The bell above the door tinkled again, and I looked up to see a man in a long grey coat walk in, struggling with a large umbrella. I turned away, for one horrid moment thinking it might be Smale from London, but then my skin started prickling and I glanced back and the horror returned because, of course, it
was
him.

*

Christ, that was all we needed. I forced myself to keep my gaze on him. He’d managed to collapse the umbrella and was shaking excess rain from his coat as though trying to rid himself of fleas. He hadn’t changed an iota since I’d last seen him, filling in forms for me to travel to Rome in that cramped corner office of his on the third floor of Century House.

He began making his way past tables towards the counter, and I almost expected someone to stop him, he looked so out of place. It was around freezing outside, but I knew from the amount of times the milk had curdled in my cell that it had been an Indian summer and nobody else in here was really dressed for winter – a few wore coats, but most were in jumpers and jackets. Smale, on the other hand, was wearing a fur-collared overcoat, scarf, gloves and an astrakhan
ushanka
, looking like an extra from
Doctor Zhivago
. Except that everything else about him said England: the bony little nose, the fish eyes, the pursed lips – even the way he was walking, his back a little hunched. He belonged in that building in London and nowhere else, and I was having trouble absorbing the information.

They had made
Smale
Head of Moscow Station.

He was now hovering near the counter like a constipated pheasant – he had seen us but was pretending he hadn’t, and seemed
to be deciding what to do next. After a few moments, he joined the queue and I ground my teeth as I watched him progress with it, his podgy pink face almost painfully conspicuous among the sallow complexions of the other customers. He reached the front of the line and ordered, and I held my breath, watching for a flicker of suspicion on the face of the waitress, but she didn’t flinch, turning to the samovar without hesitating. She poured tea into a glass, and he took it, paid and then shuffled into the centre of the room with his tray, ostensibly looking for somewhere to sit. With studied carelessness, he stumbled into the back of the chair opposite mine, and asked loudly if it was free. His Russian was good: perhaps he’d gone for a top-up with Craddock.

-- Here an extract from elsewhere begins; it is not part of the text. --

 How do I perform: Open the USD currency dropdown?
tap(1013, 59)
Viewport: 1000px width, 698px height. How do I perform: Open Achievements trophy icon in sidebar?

I nodded. He thanked me and placed the tray on the table, then removed his coat and draped it over the back of the chair. I clenched my jaw at the sight of his beautifully starched white shirt, which looked like Jermyn Street, and which he had paired with a dark-green woollen tie. I suppose I should have been grateful it wasn’t an Old Harrovian one and that he hadn’t brought a bowler hat with him for good measure. He seated himself, crossing his legs. He had surprisingly small feet, which were squeezed into a pair of Lobb brogues. Most of the shoes worn by those around us didn’t even have complete soles. I resolved to ignore all this, and just hope to God that anyone whose eyes rested on him would presume he was a Party official or one of the
nachalstvo
slumming it for breakfast. He’d managed to get past the waitress, at least. Oblivious to my concerns, he lifted the glass of tea by one of its filigreed handles and took a dainty sip of the hot liquid, staring sightlessly ahead.